■ 抜粋 ■
ここで、電子文書Mを取得するのを待って(ステップS401:No)、取得した場合(ステップS401:Yes)、指定部302により、改訂対象となる構成要素の指定を受け付けたか否かを判断する(ステップS402)。このあと、指定を受け付けるのを待って(ステップS402:No)、受け付けた場合(ステップS402:Yes)、隠蔽禁止対象となる構成要素の指定を受け付けたか否かを判断する(ステップS403)。
ここで、隠蔽禁止対象となる構成要素の指定を受け付けた場合(ステップS403:Yes)、判断部303により、隠蔽禁止対象に指定された構成要素と当該構成要素に規定されている第1の電子署名および第2の電子署名との存否に基づいて、当該構成要素が隠蔽可能でかつ削除可能な状態であるか否かを判断する(ステップS404)。
ここで、隠蔽可能でかつ削除可能な状態であると判断された場合(ステップS404:Yes)、削除部304により、隠蔽禁止対象となる構成要素に規定されている第2の電子署名を削除する(ステップS405)。そして、設定部305により、隠蔽禁止対象となる構成要素を、隠蔽可能でかつ削除可能な状態から隠蔽禁止でかつ削除可能な状態に設定して(ステップS406)、本フローチャートによる一連の処理を終了する。
一方、ステップS404において、隠蔽可能でかつ削除可能な状態であると判断されなかった場合(ステップS404:No)、本フローチャートによる一連の処理を終了する。また、ステップS403において、隠蔽禁止対象となる構成要素の指定を受け付けていない場合(ステップS403:No)、削除禁止対象となる構成要素の指定を受け付けたか否かを判断する(ステップS407)。
ここで、削除禁止対象となる構成要素の指定を受け付けた場合(ステップS407:Yes)、判断部303により、削除禁止対象に指定された構成要素と当該構成要素に規定されている第1の電子署名との存否に基づいて、当該構成要素が削除可能な状態であるか否かを判断する(ステップS408)。
ここで、削除可能な状態であると判断された場合(ステップS408:Yes)、削除部304により、削除禁止対象となる構成要素に規定されている第1の電子署名を削除する(ステップS409)。そして、設定部305により、削除禁止対象となる構成要素を、削除可能な状態から削除禁止な状態に設定して(ステップS410)、本フローチャートによる一連の処理を終了する。
一方、ステップS408において、削除可能な状態であると判断されなかった場合(ステップS408:No)、本フローチャートによる一連の処理を終了する。また、ステップS407において、削除禁止対象となる構成要素の指定を受け付けていない場合(ステップS407:No)、削除対象となる構成要素の指定を受け付けたか否かを判断する(ステップS411)。

■ 資料の区分 ■
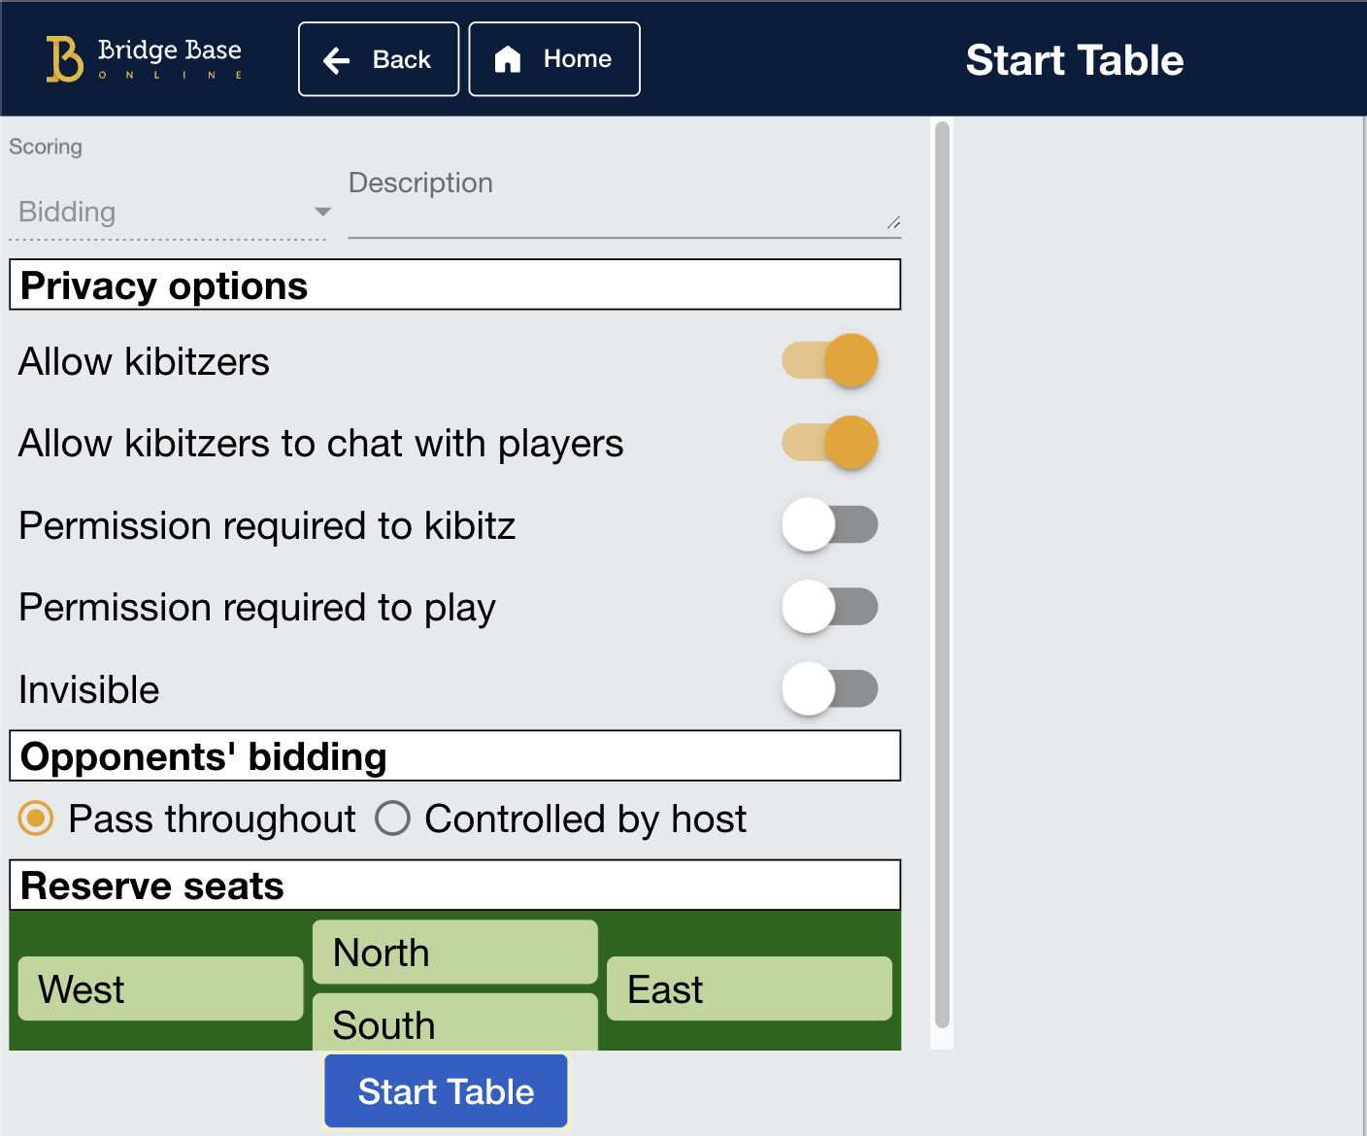Click the slider handle on the Allow kibitzers toggle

■ 作業指示 1 ■
抜粋の「ここで、隠蔽可能でかつ削除可」から「断する(ステップS408)。」までの範囲を、「設定部305」を「登録部305」に置き換えて書き直してください。
■ 作業指示 2 ■
抜粋によると、ステップS405で削除部304が削除するものは何ですか。

■ 解答出力 1 ■
ここで、隠蔽可能でかつ削除可能な状態であると判断された場合(ステップS404:Yes)、削除部304により、隠蔽禁止対象となる構成要素に規定されている第2の電子署名を削除する(ステップS405)。そして、登録部305により、隠蔽禁止対象となる構成要素を、隠蔽可能でかつ削除可能な状態から隠蔽禁止でかつ削除可能な状態に設定して(ステップS406)、本フローチャートによる一連の処理を終了する。
一方、ステップS404において、隠蔽可能でかつ削除可能な状態であると判断されなかった場合(ステップS404:No)、本フローチャートによる一連の処理を終了する。また、ステップS403において、隠蔽禁止対象となる構成要素の指定を受け付けていない場合(ステップS403:No)、削除禁止対象となる構成要素の指定を受け付けたか否かを判断する(ステップS407)。
ここで、削除禁止対象となる構成要素の指定を受け付けた場合(ステップS407:Yes)、判断部303により、削除禁止対象に指定された構成要素と当該構成要素に規定されている第1の電子署名との存否に基づいて、当該構成要素が削除可能な状態であるか否かを判断する(ステップS408)。

■ 解答出力 2 ■
隠蔽禁止対象となる構成要素に規定されている第2の電子署名です。